--- EXTRACTED INFORMATION Enclosed Below ---

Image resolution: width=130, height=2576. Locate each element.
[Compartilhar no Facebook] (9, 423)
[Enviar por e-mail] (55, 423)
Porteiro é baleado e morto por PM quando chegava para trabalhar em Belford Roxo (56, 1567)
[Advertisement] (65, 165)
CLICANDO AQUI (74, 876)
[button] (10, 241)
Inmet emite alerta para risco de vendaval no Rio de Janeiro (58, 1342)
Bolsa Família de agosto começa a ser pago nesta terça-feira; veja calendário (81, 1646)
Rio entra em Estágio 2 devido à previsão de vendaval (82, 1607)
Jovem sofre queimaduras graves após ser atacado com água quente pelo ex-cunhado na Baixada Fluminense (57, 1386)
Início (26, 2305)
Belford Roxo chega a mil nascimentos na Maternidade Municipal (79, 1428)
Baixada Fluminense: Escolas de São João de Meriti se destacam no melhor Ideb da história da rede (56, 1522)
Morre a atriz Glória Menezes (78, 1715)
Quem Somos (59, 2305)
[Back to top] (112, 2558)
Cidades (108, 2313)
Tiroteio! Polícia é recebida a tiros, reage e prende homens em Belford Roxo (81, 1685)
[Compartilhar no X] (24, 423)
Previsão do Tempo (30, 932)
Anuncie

--- End of Enclosed EXTRACTED INFORMATION ---

TASK DIRECTIONS
The requested output is the line holding "Tiroteio! Polícia é" and every line after it up to the last line of the listing, exactly, with nothing else.

YOUR SOLUTION
Tiroteio! Polícia é recebida a tiros, reage e prende homens em Belford Roxo (81, 1685)
[Compartilhar no X] (24, 423)
Previsão do Tempo (30, 932)
Anuncie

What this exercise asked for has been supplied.